Clinton, though, is nowhere near as well-liked in Utah.

"They don't like Hillary very much," Jones said. "That would really hurt Obama in Utah if she's on the ticket. That's unfortunate because she's worked so hard to be the first female president."

Jones blamed a combination of sexism and negative attitudes toward Clinton's husband, former President Bill Clinton, who managed only a third-place finish in Utah's 1992 general election. Hillary Clinton lost to Obama in Utah's Democratic presidential primary in February.

Both McCain and Obama are in the process of reviewing potential vice-presidential candidates. McCain continues to be the choice of a majority of Utahns, according to the poll, with 57 percent of respondents to 29 percent for Obama.
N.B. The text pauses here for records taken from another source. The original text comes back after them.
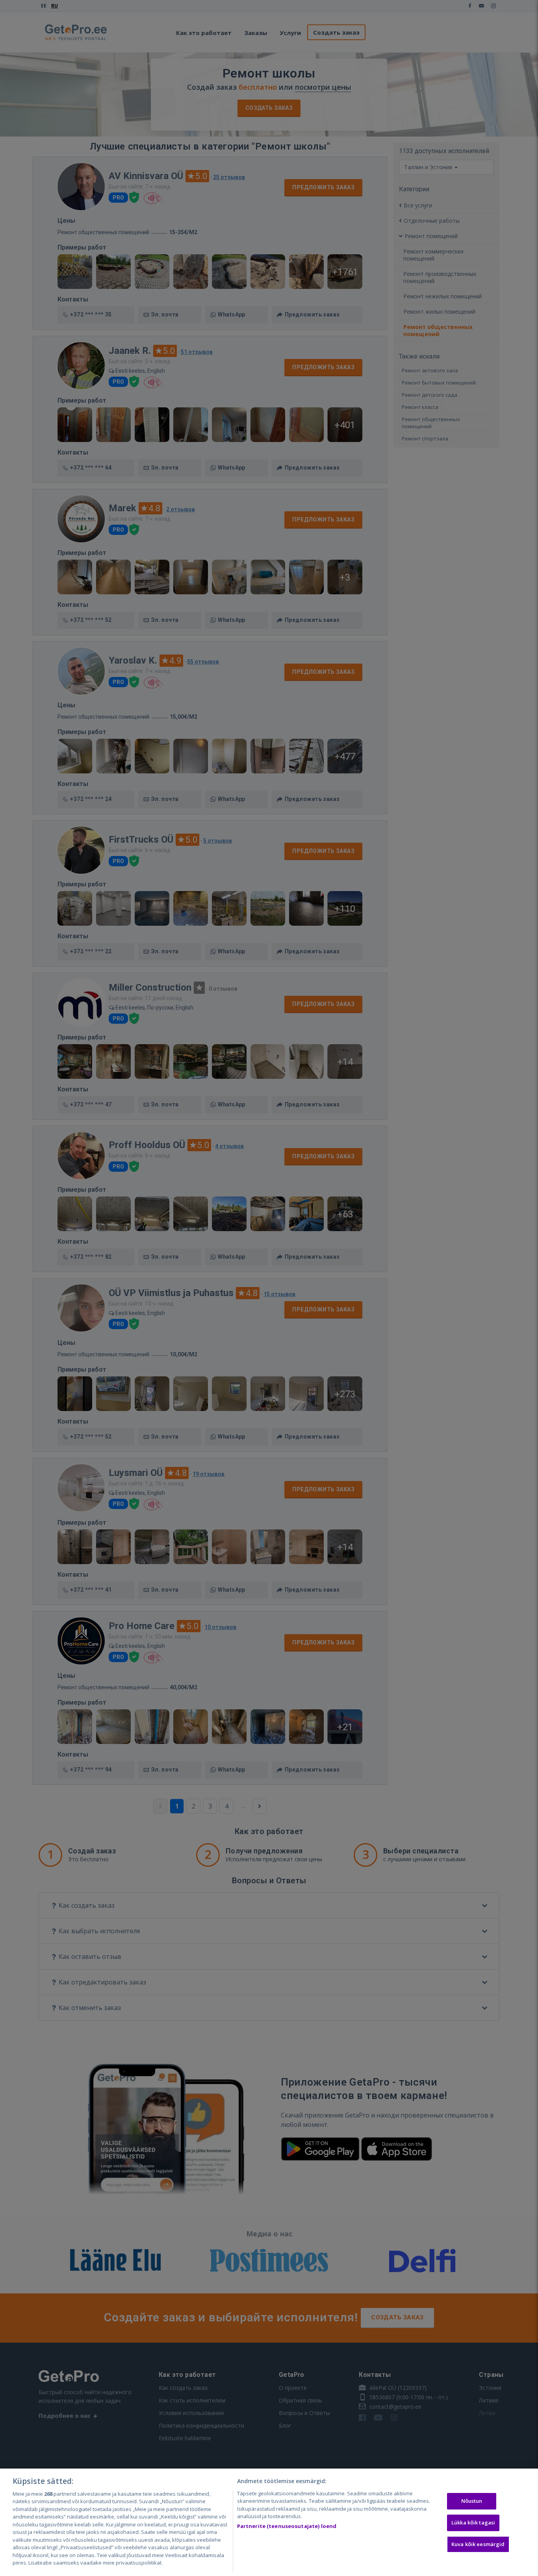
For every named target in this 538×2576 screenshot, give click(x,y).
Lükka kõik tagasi (473, 2522)
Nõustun (471, 2501)
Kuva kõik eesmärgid (478, 2544)
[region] (269, 2522)
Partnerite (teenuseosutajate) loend (287, 2526)
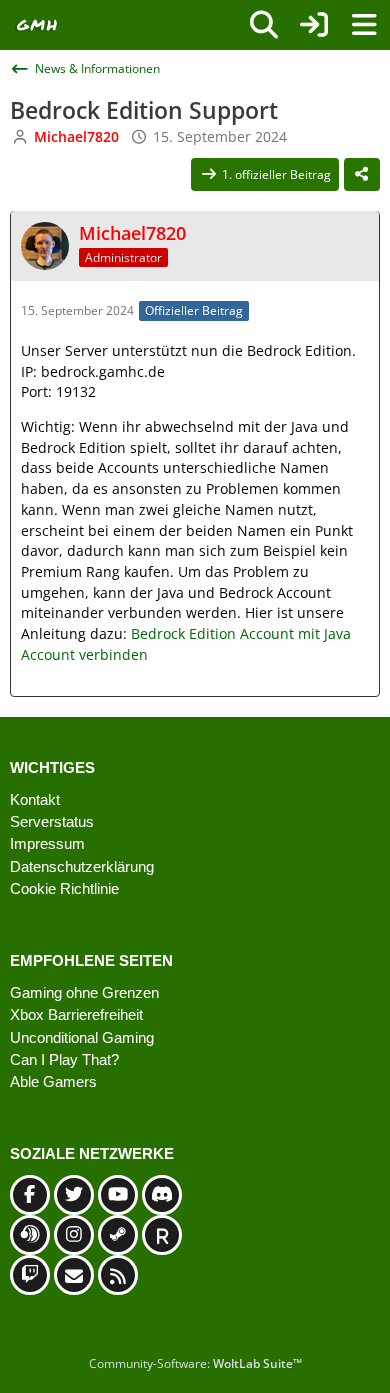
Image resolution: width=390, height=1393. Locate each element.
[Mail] (74, 1275)
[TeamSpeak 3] (30, 1235)
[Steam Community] (118, 1235)
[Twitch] (30, 1275)
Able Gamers (53, 1081)
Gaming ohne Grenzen (84, 992)
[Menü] (364, 25)
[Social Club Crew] (162, 1235)
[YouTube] (118, 1195)
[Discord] (162, 1195)
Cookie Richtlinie (64, 888)
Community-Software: (195, 1363)
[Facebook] (30, 1195)
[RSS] (118, 1275)
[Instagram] (74, 1235)
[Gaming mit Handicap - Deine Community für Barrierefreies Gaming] (37, 25)
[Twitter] (74, 1195)
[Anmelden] (314, 25)
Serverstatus (52, 821)
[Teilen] (362, 175)
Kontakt (35, 799)
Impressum (47, 843)
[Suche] (264, 25)
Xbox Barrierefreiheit (76, 1014)
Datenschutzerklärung (82, 866)
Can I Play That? (64, 1059)
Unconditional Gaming (82, 1037)
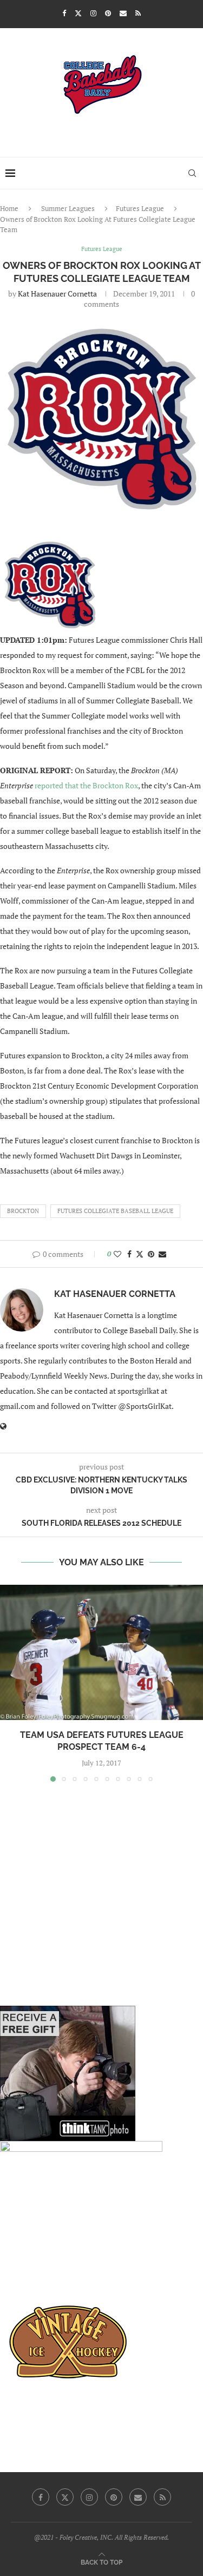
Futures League (140, 208)
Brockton (23, 1211)
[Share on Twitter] (139, 1254)
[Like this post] (117, 1254)
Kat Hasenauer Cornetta (57, 293)
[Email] (123, 13)
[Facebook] (64, 13)
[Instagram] (93, 13)
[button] (9, 1683)
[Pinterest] (108, 13)
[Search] (192, 173)
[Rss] (138, 13)
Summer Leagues (68, 208)
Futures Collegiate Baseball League (115, 1211)
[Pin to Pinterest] (151, 1254)
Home (9, 208)
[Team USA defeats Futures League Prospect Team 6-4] (101, 1652)
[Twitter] (78, 13)
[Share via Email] (162, 1254)
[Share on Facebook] (129, 1254)
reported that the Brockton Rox (86, 785)
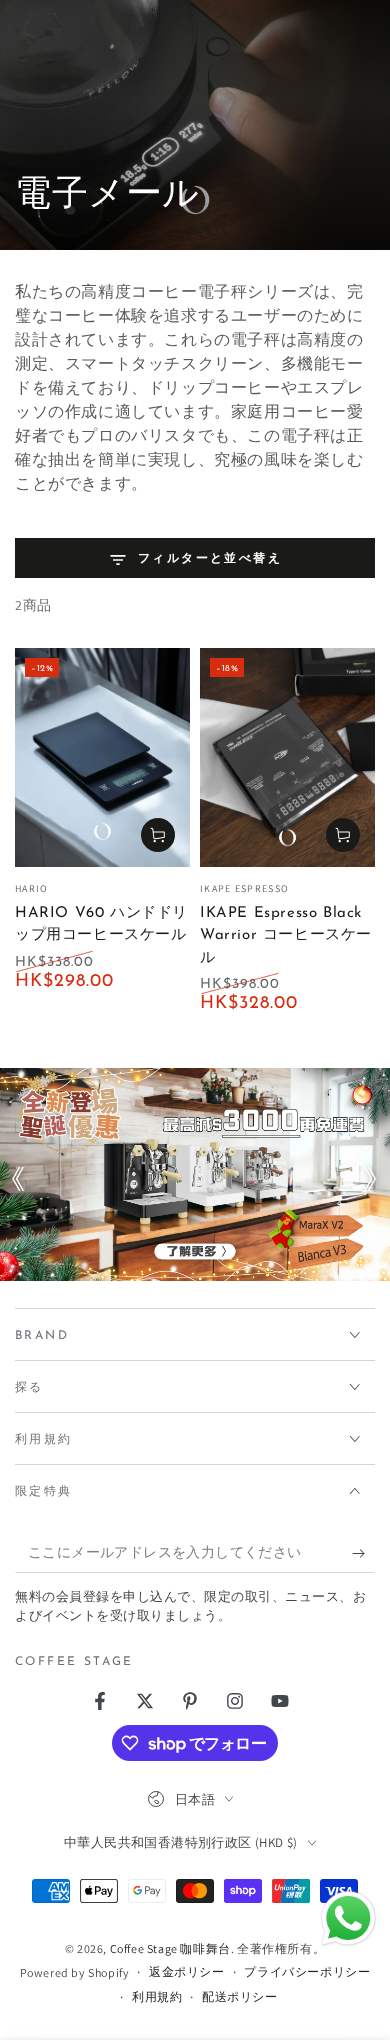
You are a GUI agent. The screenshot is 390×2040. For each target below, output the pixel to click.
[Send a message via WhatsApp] (348, 1918)
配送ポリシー (240, 1996)
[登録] (363, 1553)
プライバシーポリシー (307, 1971)
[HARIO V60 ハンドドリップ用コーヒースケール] (102, 757)
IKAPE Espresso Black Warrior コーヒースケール (286, 936)
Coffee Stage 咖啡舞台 (170, 1948)
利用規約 (157, 1996)
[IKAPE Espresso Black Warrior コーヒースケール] (287, 757)
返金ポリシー (187, 1971)
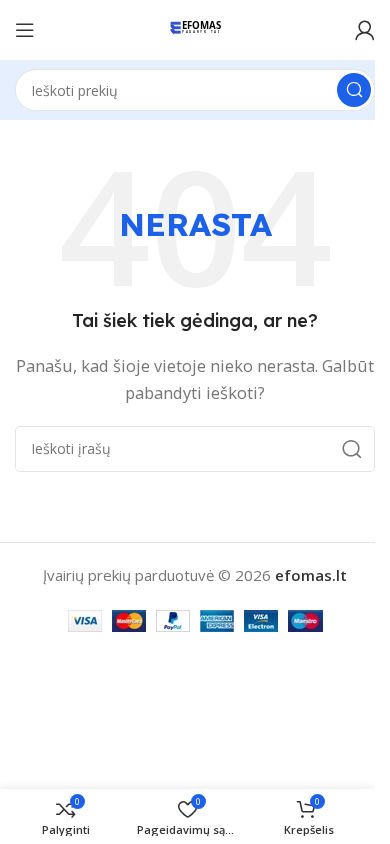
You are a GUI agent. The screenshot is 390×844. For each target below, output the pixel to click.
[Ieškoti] (354, 90)
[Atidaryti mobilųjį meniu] (25, 30)
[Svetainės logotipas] (194, 28)
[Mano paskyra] (365, 30)
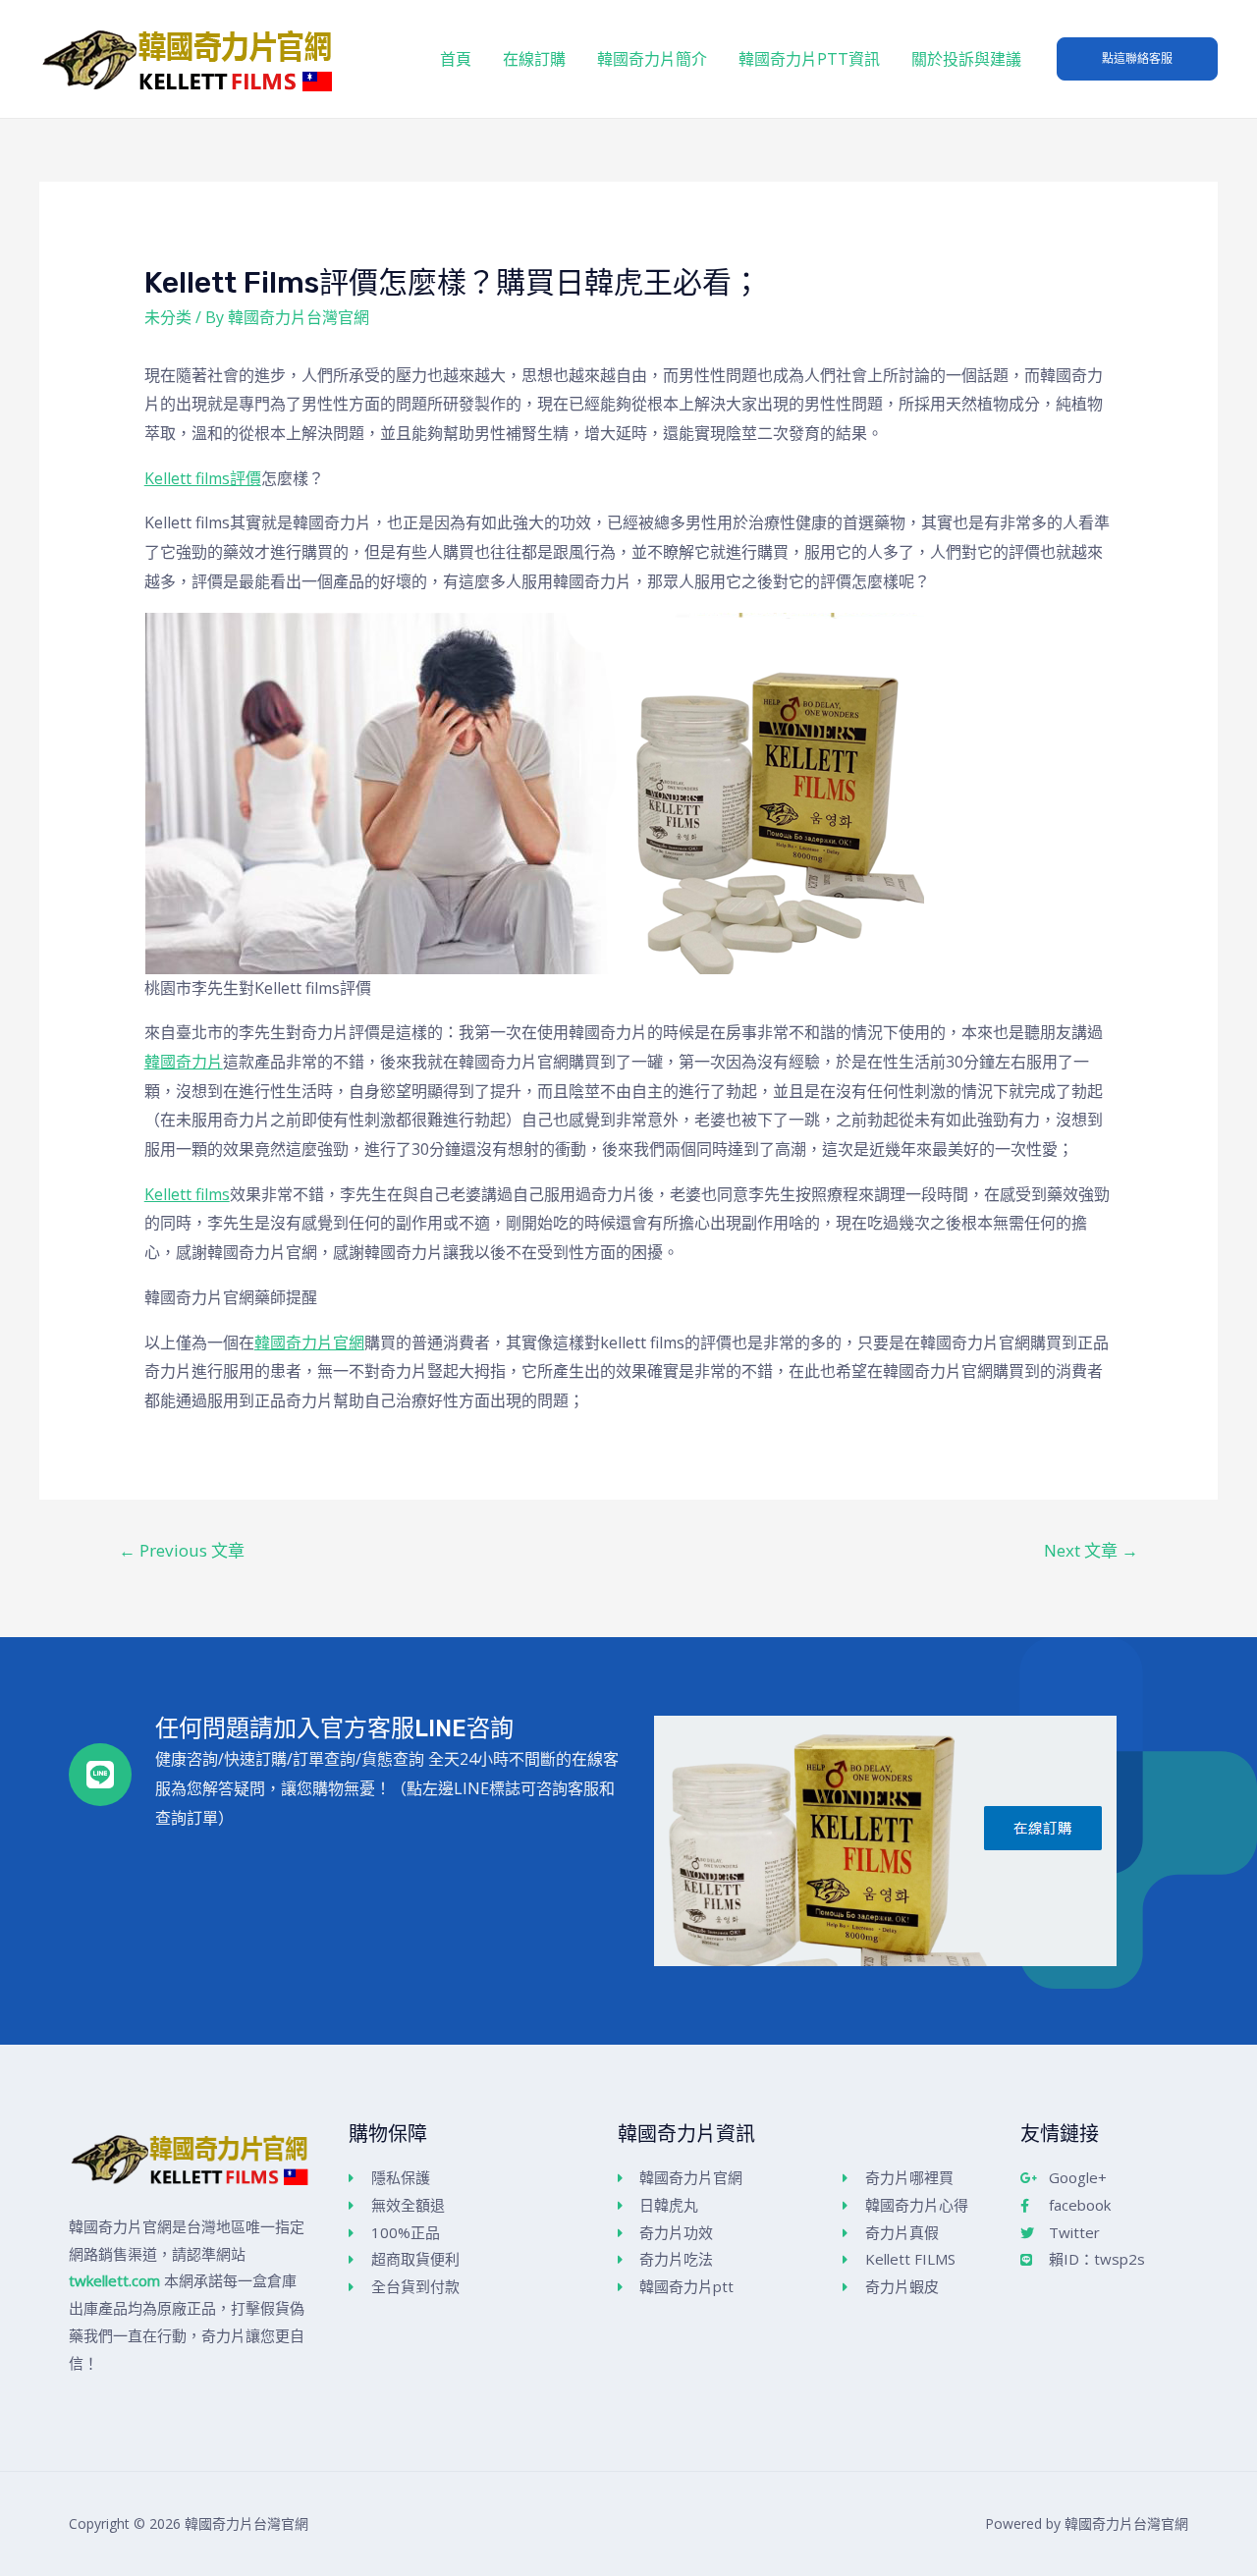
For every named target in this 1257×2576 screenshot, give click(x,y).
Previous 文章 (182, 1550)
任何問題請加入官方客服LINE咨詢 (334, 1728)
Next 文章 (1091, 1550)
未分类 (167, 317)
McCain's Utah-based Western regional states coordinator, Tim Bridgewater, said even if Romney isn't on the GOP ticket, McCain's poll numbers will continue to climb. Still, Bridgewater said, it's clear McCain would get a big boost in Utah by naming Romney.

"Romney is certainly being considered and has a lot of support nationally, as do other candidates," Bridgewater said. "My sense is he brings a lot to the ticket, a lot of enthusiasm, a lot of interest and a lot of leadership."

Democrats acknowledge Hillary Clinton has had a tough time.

"I think there's a lot of really strong feelings about Hillary Clinton," said Misty Fowler, the head of Utah for Obama. "She didn't appeal to the independent base nearly as much as Obama did."

Donald Dunn, who served as Clinton's campaign representative in Utah, said voters didn't see past the way she was portrayed in the media and by her opponents. "I think people believe they know who she is, but really, that's a cartoon caricature," Dunn said.

While a strong 70 percent of the registered voters polled said they'd like to see McCain select Romney, there wasn't much agreement on who they wanted Obama to put on the Democratic ticket.

Former Democratic presidential candidate John Edwards had the most support with 26 percent of the respondents, followed by another former candidate, New Mexico Gov. Bill Richardson, with 16 percent, and Clinton, with 12 percent.

However, nearly one-fourth — 21 percent — said they didn't know who should be the Democratic vice-presidential nominee. Jones said many Utahns surveyed weren't familiar with some of the potential vice-presidential picks.

But Dunn had a simpler explanation.

"Those people are normal and don't think about who the vice president is going to be when they're worrying about why the price of gas is going up so much and why they can't afford a vacation," Dunn said. "They're not political junkies."